Blood will tell.
IN TOM WOLFE'S AMERICA the Northern WASP elite is shallow and cowardly, the most sacrosanct minority groups seethe with ingratitude toward the majority and snarl at one another, culture is dominated by the conspicuous vulgarity of new and ill-gotten wealth, and manners and morals are in a catastrophic nosedive in which the relation of man and woman has been reduced to strip clubs and "hooking up." In other words, unlike the fictions in presidential speeches and media discourse, Tom Wolfe's fictions tell the truth. And, as our greatest stylist, he tells the truth in real American English as it is spoken, debased as it is by advertising, pseudomacho posturing, and polyglot immigration.
Wolfe's unerring instinct has chosen Miami for his latest dissection. A Caribbean free port, it is America's Singapore or Hong Kong, where a majority of the population is one generation or less off the boat, in but not of our country. Here effete WASPs cling to the shreds of deeply resented and envied prestige, whether or not lost in nostalgie de la boue. Self-serving Cuban politicians and police exercise the official power. The most vulgar of the vulgar New York rich abound, along with Russian gangsters and South Americans of every ilk. The news media and educational institutions are only weapons in the struggle for power and place. All groups are more or less corrupted by the moral cesspool in which they live and agree on only one thing: At any cost keep the seething black masses, and especially the Haitians, despised by everybody, including their fellow blacks, from more rioting.

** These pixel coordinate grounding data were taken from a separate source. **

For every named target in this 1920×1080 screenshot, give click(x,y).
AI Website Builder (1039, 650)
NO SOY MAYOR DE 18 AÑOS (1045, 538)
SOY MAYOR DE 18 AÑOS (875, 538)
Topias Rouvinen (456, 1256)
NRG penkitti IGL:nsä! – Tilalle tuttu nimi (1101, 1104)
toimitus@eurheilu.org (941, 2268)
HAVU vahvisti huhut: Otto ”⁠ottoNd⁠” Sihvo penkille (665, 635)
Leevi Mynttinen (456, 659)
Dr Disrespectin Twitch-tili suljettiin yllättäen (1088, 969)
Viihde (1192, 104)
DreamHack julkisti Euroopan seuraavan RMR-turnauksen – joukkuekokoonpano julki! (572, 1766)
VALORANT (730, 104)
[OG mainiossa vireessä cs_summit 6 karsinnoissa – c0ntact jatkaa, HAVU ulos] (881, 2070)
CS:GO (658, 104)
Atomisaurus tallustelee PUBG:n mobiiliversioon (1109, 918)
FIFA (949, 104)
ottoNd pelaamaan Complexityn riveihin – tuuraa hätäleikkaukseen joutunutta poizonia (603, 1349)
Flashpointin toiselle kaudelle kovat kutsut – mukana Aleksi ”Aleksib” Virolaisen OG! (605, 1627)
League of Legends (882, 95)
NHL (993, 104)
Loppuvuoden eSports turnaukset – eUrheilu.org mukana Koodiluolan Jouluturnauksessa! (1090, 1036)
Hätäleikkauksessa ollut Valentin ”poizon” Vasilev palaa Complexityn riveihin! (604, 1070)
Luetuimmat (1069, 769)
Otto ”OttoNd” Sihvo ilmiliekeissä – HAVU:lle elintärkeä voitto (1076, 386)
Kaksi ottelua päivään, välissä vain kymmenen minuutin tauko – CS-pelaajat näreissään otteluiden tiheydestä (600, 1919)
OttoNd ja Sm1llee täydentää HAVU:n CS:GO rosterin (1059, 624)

It is "back to blood," indeed, both in primal tribal loyalty and the unloosing of behavior unrestrained by old notions of civilization. As always, Wolfe has the look, sound, smell, and feel of the place down in vivid perfection. And, as often, his main characters are ordinary, decent people ruined by oicial cowardice and hypocrisy.
I HAVE OFTEN WONDERED how Wolfe gets away with it. I understand why his books are bestsellers. But given the truth he tells, how has he managed to be a critical success and a media-honored icon of the Manhattan scene? Do They not actually read his books? Or do They really not get the point--as seems to be the case in the film version of The Bonfire of the Vanities, which radically misrepresents the novel's portrayal of the Big Apple's dominant ethnic groups? Or perhaps They do get the message but think or pretend that it is not They but somebody else getting the shaft.
Perhaps They are starting to wise up. I doubt that Back to Blood will achieve the celebrity of Radical Chic and The Right Stuff. Wolfe's mainstream status has begun to slip a little. While his books are highly cinematic, the last one sold to Hollywood was The Bonfire of the Vanities in 1990. In his next to last book, Hooking Up, Wolfe hilariously relates the spiteful, envious, and often incoherent attacks on his work by John Updike, Norman Mailer, and John Irving ("My Three Stooges"), who obviously do not consider him to be one of "Us." In the same work, equally hilariously, he takes down television news ("Ambush at Fort Bragg") and The New Yorker ("Tiny Mummies! The True Story of the Ruler of 43rd Street's Land of the Walking Dead"). His last book, I Am Charlotte Simmons, is a devastatingly accurate portrayal of today's "higher education." Surely, They must be catching on.
Wolfe has always shown a certain sympathy with people of real achievements, like the pilots with "the right stuff" and the Middle American geniuses of the computer revolution--and the ordinary folks, like the proletarianized working class in A Man in Full, the naive and decent Charlotte Simmons, and the ordinary Cuban cops in this work. The despised native "crackers" make only a limited appearance in Wolfe's Miami. They are somewhat clueless, but they seem paragons of American manhood by contrast with everyone else.
If the civilization of the West survives in some fashion, scholars of the future will read Tom Wolfe for clues to our degeneracy in the period before our fall, in the same way that we read Juvenal and Lucius Apuleius for the clues to the decline and fall of Rome.
Isn't it interesting, by the way, that the two best portrayers of the regular people of New York are Southerners--Wolfe and, in a gentler time, "O. Henry" (William Sydney Porter)--while the literati of New York City disdain their fellow townsmen and aspire to instruct the whole world? The late great George Garrett asked the same question I have asked about how Wolfe gets away with it. His answer, in an essay written over 30 years ago, was that American manners are so debased that it takes a Southerner to recognize an insult when he hears it, and to understand that an insult can mean the same thing "as a knife between the ribs." As a host of our Southern grandmothers used to say, "Blood will tell."
Clyde Wilson is a retired professor and is recovering nicely, thank you.